Below are three basic factors anyone can use to get started.
Let Someone Choose for You
In the early days of my investing life I had no idea how to parse out one mutual fund from another. Fortunately, I had an employer who sponsored a retirement plan. The plan offered a range of mutual funds covering a range of asset classes. All I had to do was sign up and choose how to diversify my contributions (an entirely different problem to be covered later).
Of course, like all aspects of choosing an investment there is a level of trust required when letting someone else choose your mutual fund options. Did the employer hire a team of investment professionals to help select the mutual funds in the plan or did the CEO’s two-year-old niece choose them? Ask a few questions to make sure those choosing your investment options are knowledgeable and have your best interests at heart.

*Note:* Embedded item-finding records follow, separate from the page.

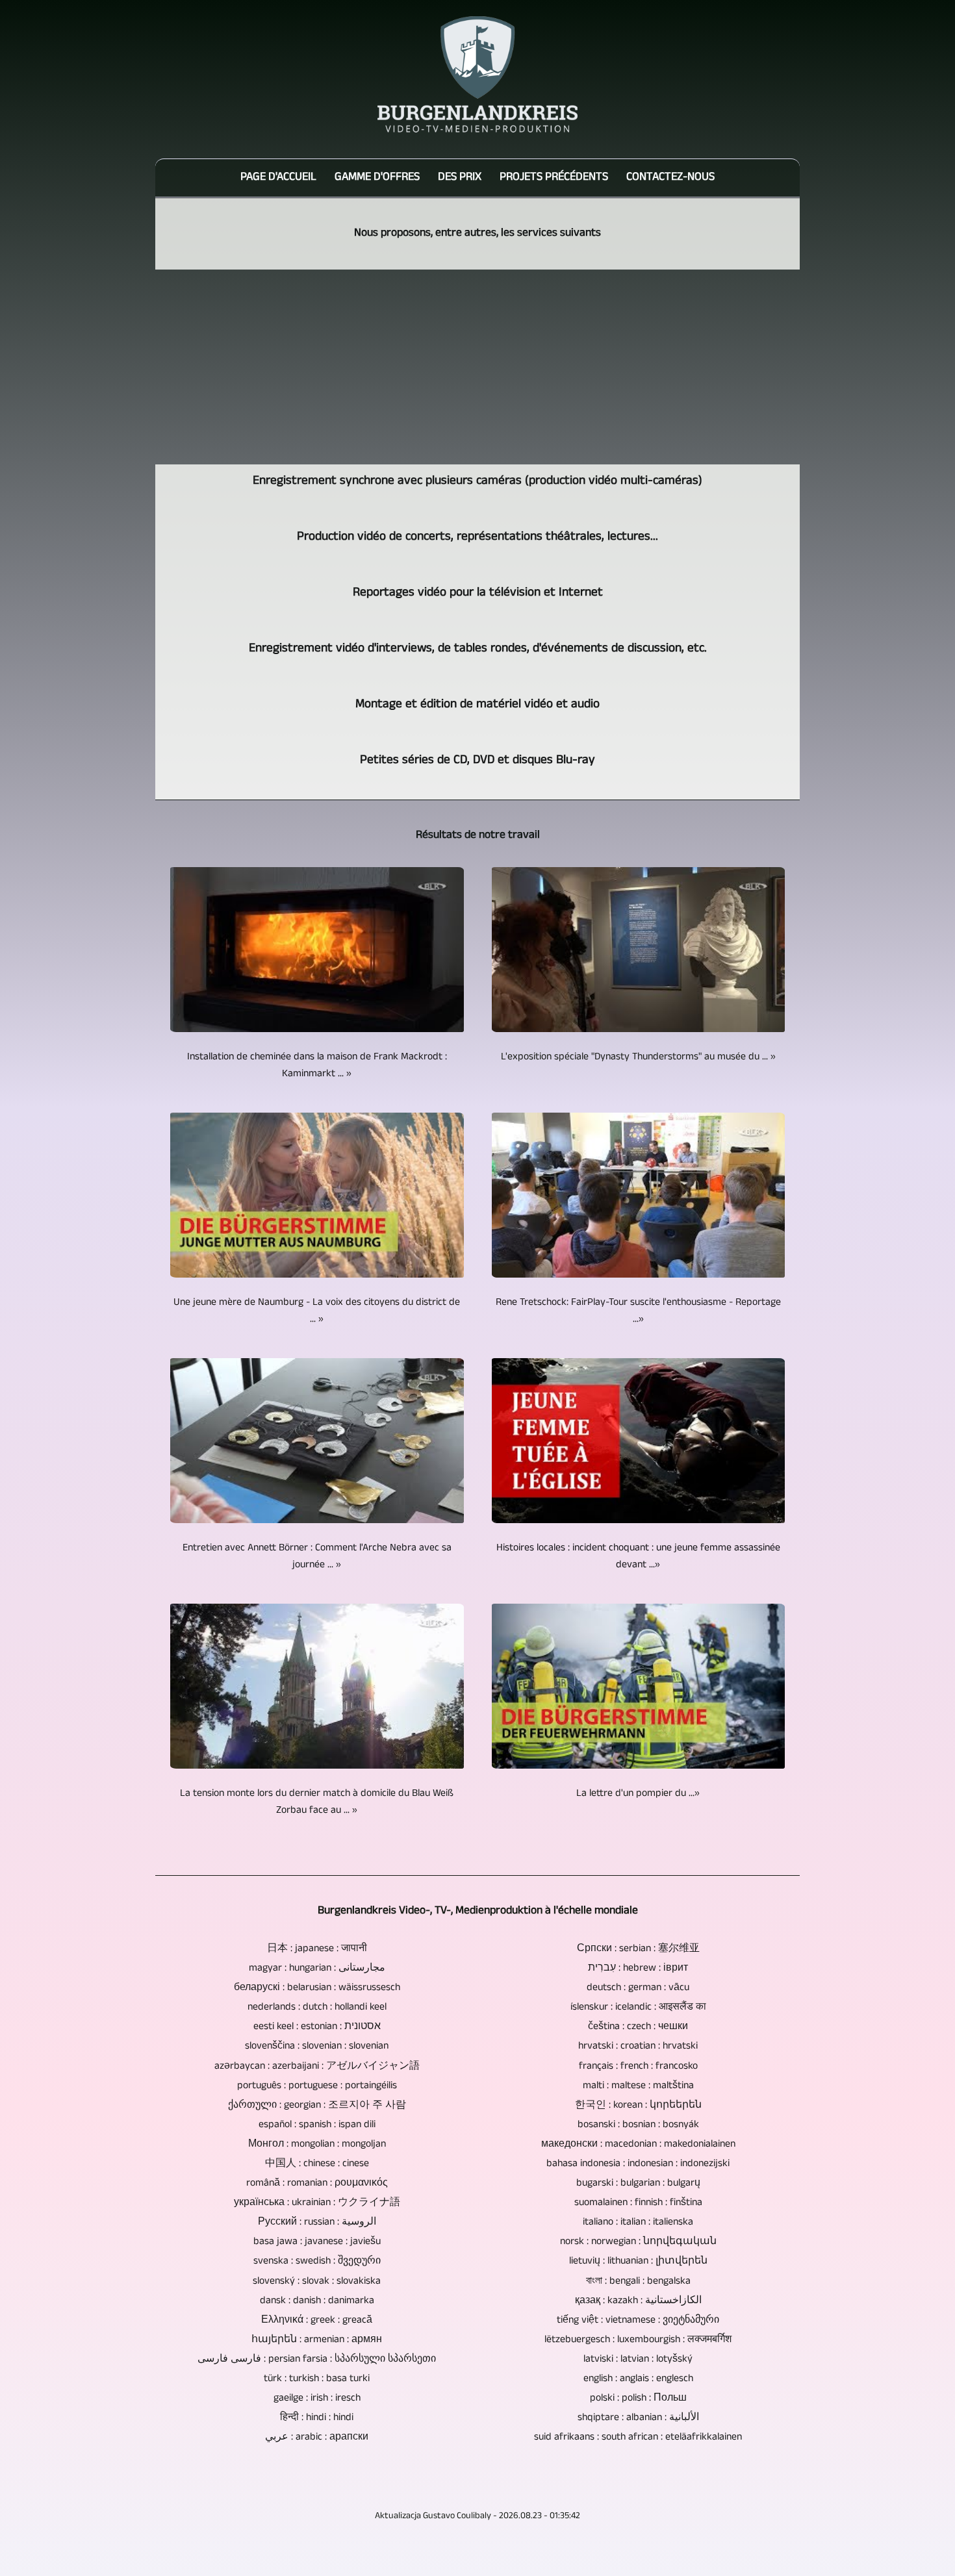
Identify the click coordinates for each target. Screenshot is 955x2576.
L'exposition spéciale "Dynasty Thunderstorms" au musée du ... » (638, 1057)
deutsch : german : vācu (638, 1988)
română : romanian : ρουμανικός (317, 2183)
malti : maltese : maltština (638, 2086)
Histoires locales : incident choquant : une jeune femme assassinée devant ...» (638, 1557)
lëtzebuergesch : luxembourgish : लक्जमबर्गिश (638, 2340)
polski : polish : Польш (638, 2398)
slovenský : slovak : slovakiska (317, 2281)
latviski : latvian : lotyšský (638, 2359)
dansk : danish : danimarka (317, 2301)
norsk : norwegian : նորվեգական (638, 2242)
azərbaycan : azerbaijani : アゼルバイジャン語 (317, 2066)
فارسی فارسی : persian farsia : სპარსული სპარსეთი (316, 2359)
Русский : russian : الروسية (317, 2222)
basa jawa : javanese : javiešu (317, 2242)
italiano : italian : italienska (638, 2222)
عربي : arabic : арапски (316, 2437)
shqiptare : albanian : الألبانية (638, 2418)
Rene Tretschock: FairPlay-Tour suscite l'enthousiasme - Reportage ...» (638, 1311)
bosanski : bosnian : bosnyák (638, 2125)
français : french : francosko (638, 2066)
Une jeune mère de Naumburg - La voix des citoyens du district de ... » (316, 1311)
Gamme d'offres (377, 178)
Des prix (459, 178)
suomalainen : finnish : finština (638, 2203)
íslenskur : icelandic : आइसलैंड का (638, 2007)
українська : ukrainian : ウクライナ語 (317, 2203)
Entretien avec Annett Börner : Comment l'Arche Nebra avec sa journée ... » (317, 1557)
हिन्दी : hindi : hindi (316, 2418)
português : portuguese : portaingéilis (317, 2086)
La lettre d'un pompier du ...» (638, 1794)
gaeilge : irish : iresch (317, 2398)
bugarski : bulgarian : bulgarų (638, 2183)
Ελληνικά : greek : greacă (316, 2320)
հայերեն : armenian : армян (316, 2340)
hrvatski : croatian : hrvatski (638, 2046)
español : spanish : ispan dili (317, 2125)
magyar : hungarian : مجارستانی (317, 1968)
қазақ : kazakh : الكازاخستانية (638, 2301)
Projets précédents (554, 178)
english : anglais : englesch (638, 2379)
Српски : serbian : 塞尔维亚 (638, 1949)
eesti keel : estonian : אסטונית (317, 2027)
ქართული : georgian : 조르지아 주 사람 (317, 2105)
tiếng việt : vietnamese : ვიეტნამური (638, 2320)
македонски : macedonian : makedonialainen (638, 2144)
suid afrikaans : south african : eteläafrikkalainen (638, 2437)
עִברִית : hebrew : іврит (638, 1968)
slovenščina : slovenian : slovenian (316, 2046)
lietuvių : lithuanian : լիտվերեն (638, 2261)
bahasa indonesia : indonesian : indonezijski (638, 2164)
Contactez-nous (670, 178)
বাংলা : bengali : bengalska (638, 2281)
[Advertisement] (477, 367)
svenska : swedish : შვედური (317, 2261)
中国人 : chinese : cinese (317, 2164)
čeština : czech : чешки (638, 2027)
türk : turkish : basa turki (317, 2379)
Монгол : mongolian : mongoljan (317, 2144)
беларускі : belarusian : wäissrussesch (317, 1988)
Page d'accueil (278, 178)
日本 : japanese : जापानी (317, 1949)
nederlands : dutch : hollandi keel (317, 2007)
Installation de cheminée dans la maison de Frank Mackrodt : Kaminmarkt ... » (317, 1066)
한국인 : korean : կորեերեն (638, 2105)
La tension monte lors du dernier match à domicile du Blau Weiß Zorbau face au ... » (316, 1802)
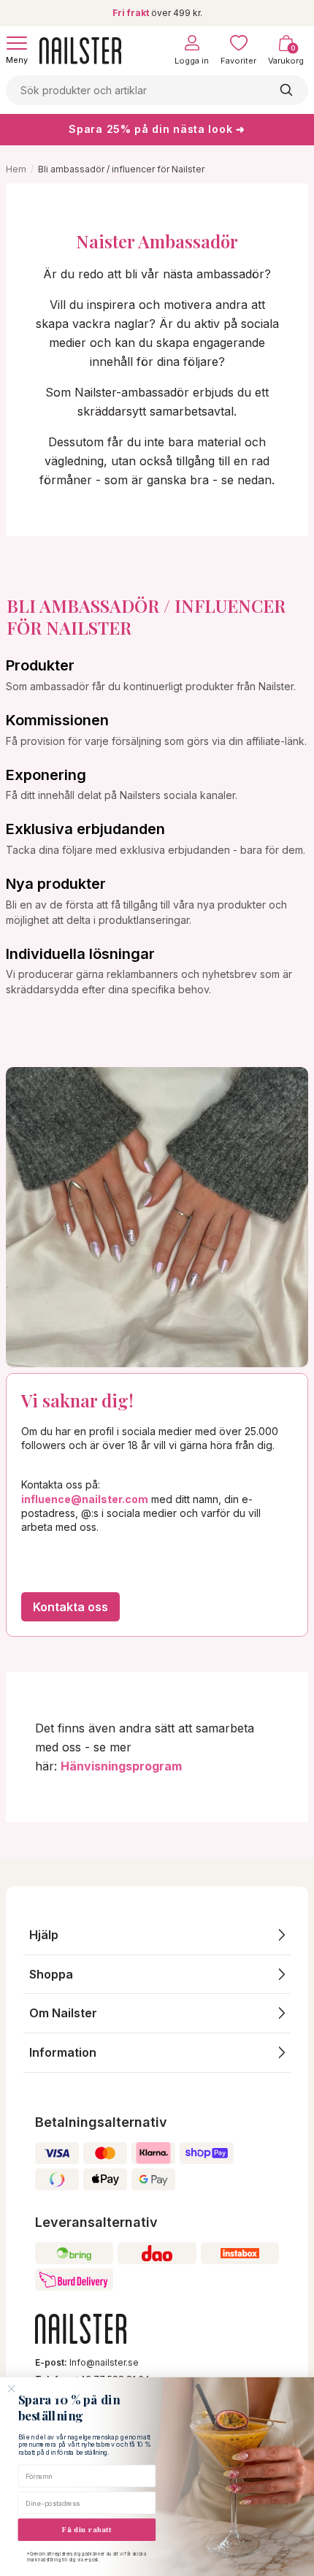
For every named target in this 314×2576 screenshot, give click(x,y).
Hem (16, 169)
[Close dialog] (12, 2389)
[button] (157, 1935)
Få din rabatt (87, 2529)
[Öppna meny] (17, 43)
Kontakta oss (70, 1607)
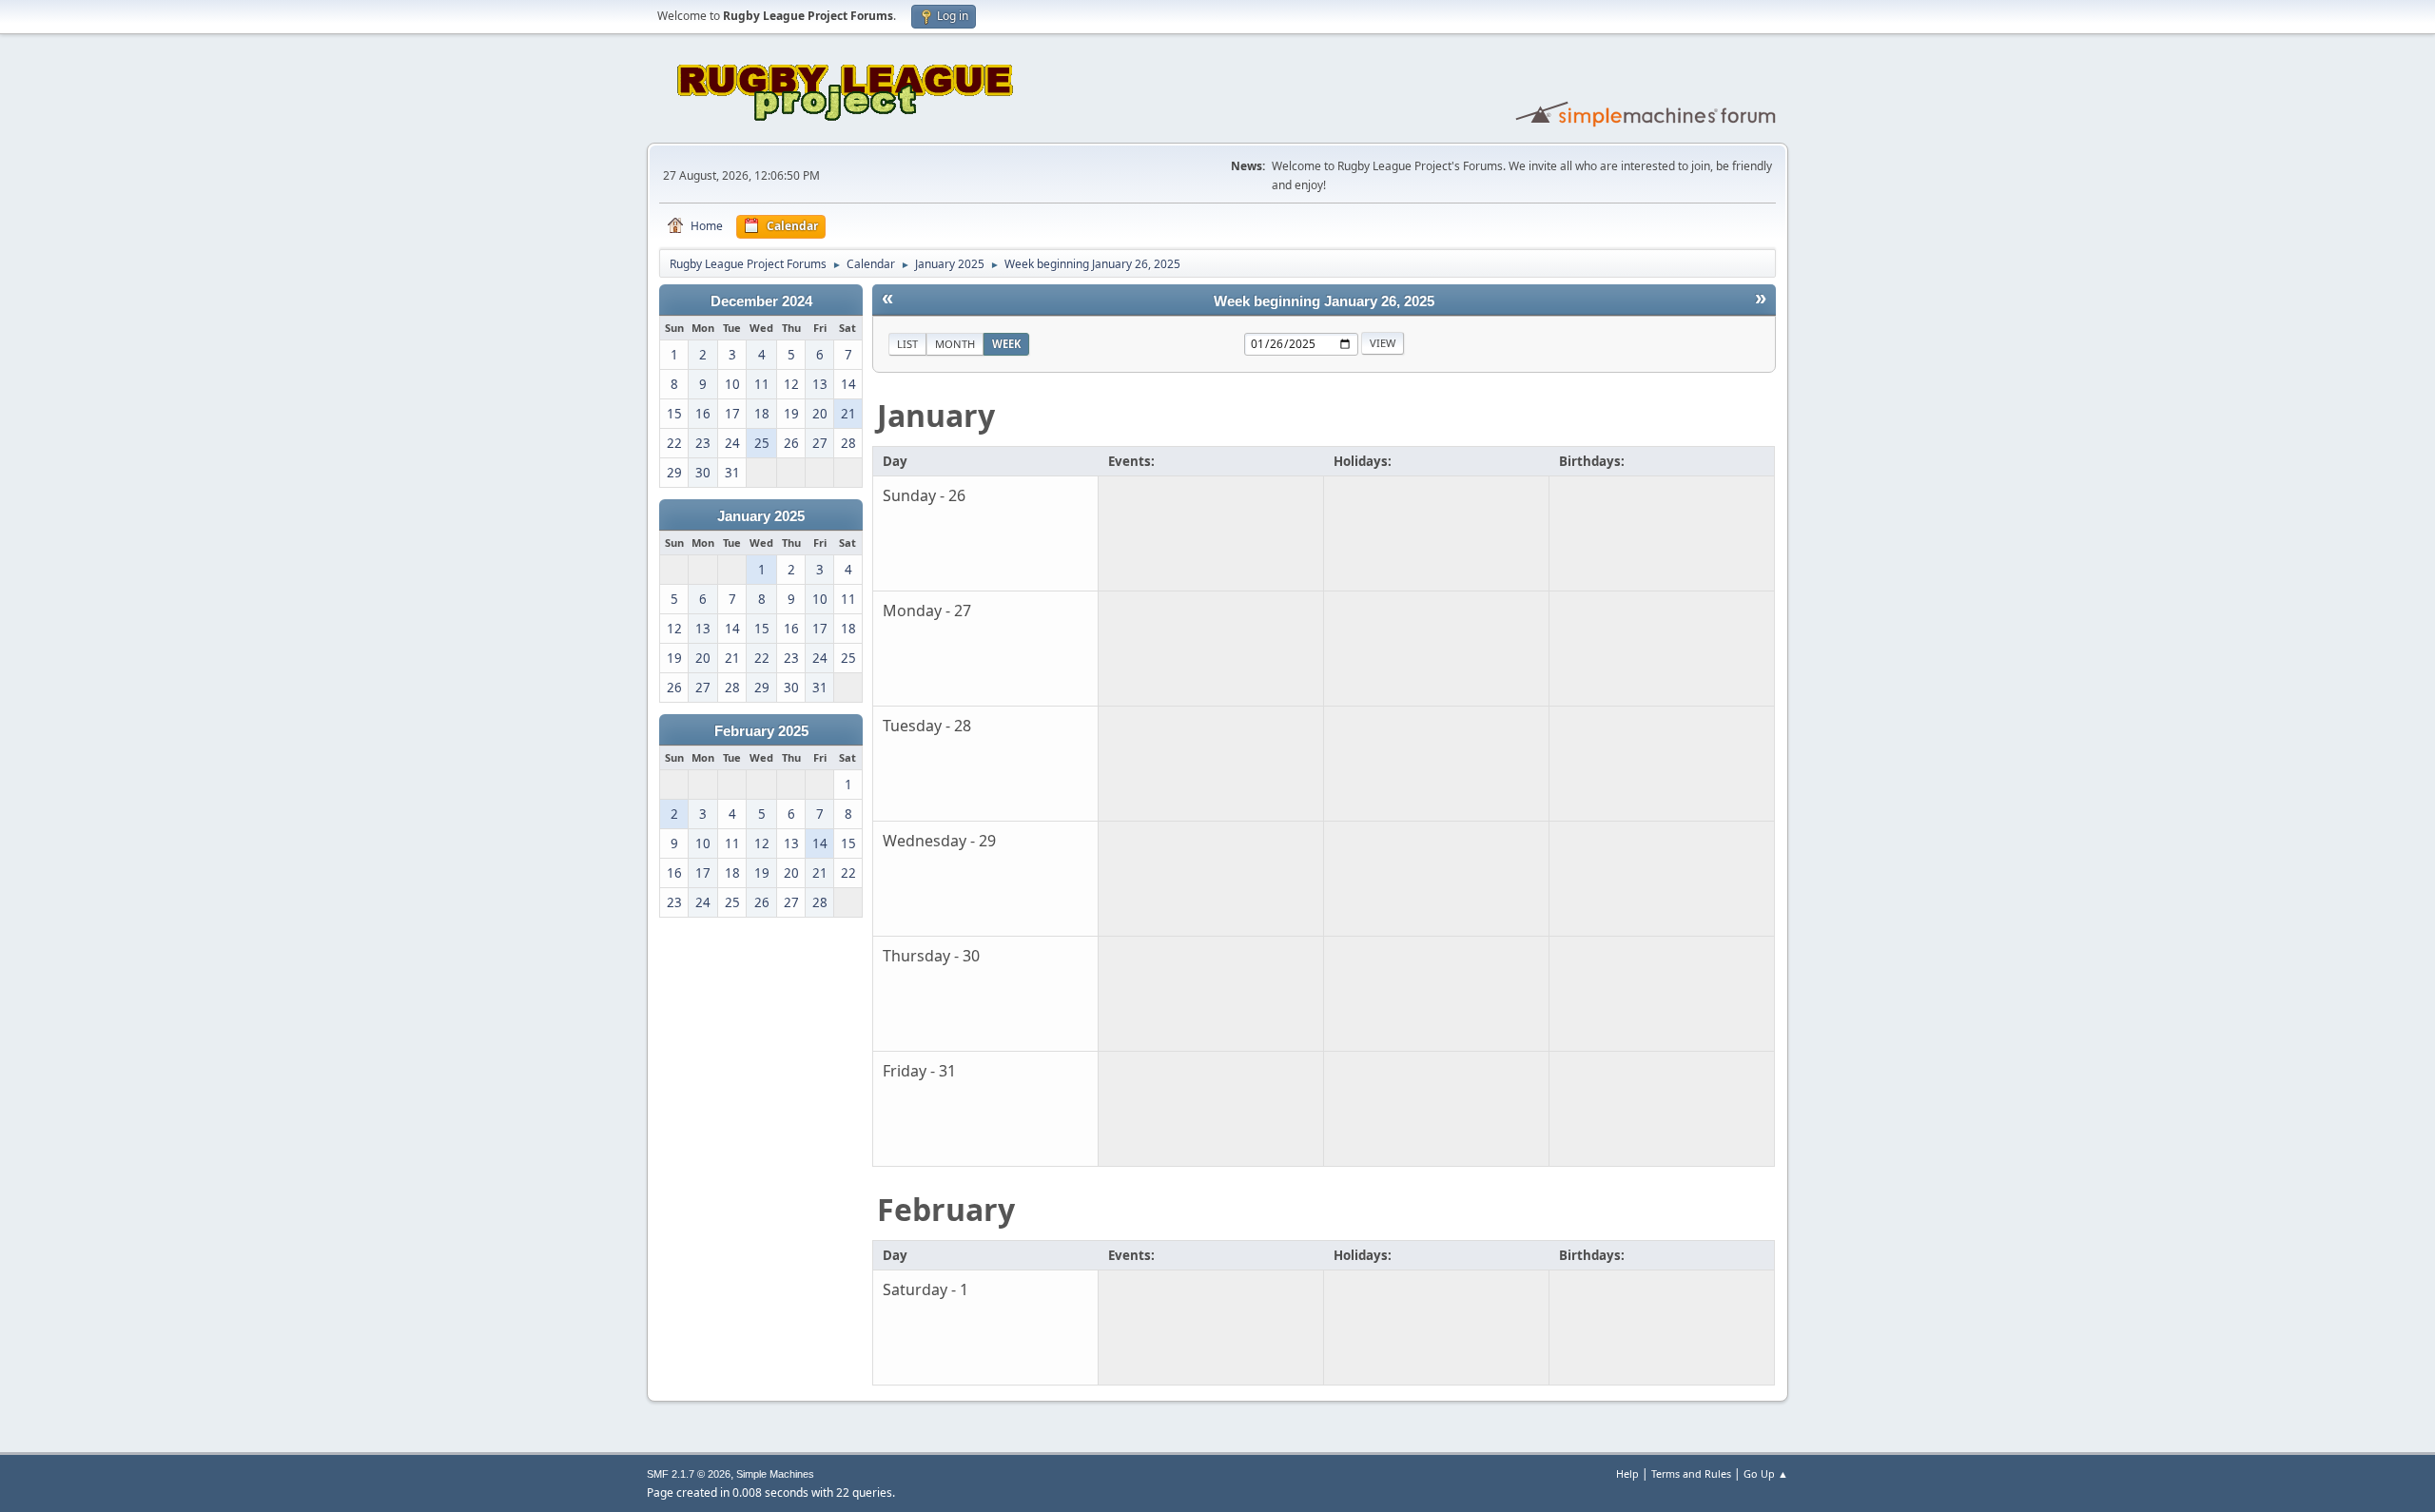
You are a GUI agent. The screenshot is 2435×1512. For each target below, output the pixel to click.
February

Every penny spent on fees is one less penny that grows over time. Minimizing fees is an essential component to reaching goals when investing. Mutual funds can have many different types of fees.
Most mutual funds an investor purchases directly come with an array of fees ranging from sales fees, marketing fees, and management fees. It is important to understand these fees going in because once you’re in you can’t get around them.
The fee structure found in an employer sponsored plan is often much simpler to navigate than in the retail world. Typically a participant is looking at administration and asset based fees. Administration fees are usually a flat dollar amount paid each month while asset based fees are a percentage (hopefully a fraction of a percent) of the assets in a particular fund.
Would I choose a mutual fund based just on fees? Absolutely not. If an investor picks all their funds based on price it is highly likely they will end up with poor diversification and a poor investment strategy. Fees are kind of like a tie breaker between two funds that have similar strategies in the same asset class.
Risk vs. Risk Tolerance
Risk is basically the likelihood that an expected outcome will happen. It can also be an indicator of short term fluctuations in value. High risk can come with a high reward but can also come with high losses.
Risk tolerance is basically an investor’s ability to weather a specific level of uncertainity that comes with an investment. A person’s risk tolerance can be comprised of time horizon, knowledge, experience investing, and financial situation.
Most mutual funds these days make it easy to quickly ascertain the general level of risk. Many fact sheets will simply show where the fund lands along a general risk spectrum. A quick glance might be all it takes to know how much, if any, contributions you might want in this type of fund.
Some fact sheets may not give as simplistic a representation of risk as the above image. Yet risk factors will usually be reported via a standard deviation and beta (β) measurement. Standard deviation measures historic volatility and beta measures risk in relation to the market as a whole. A higher standard deviation equates to higher volatility while a beta above 1.0 equates to risk above that of the market.
Risk alone is not a good indicator of whether a mutual fund is the right choice for you. While risk is an essential component in making your money grow, it’s important to hold a fund’s risk against your own risk tolerance.
Any of these three factors standing alone is not suitable for choosing a specific mutual fund. Each factor deserves further analysis and consideration beyond the surface level provided here. Yet, put together, these three factors form a fairly strong starting point for whittling down the options from over 7,000 mutual funds to just a few possibilities.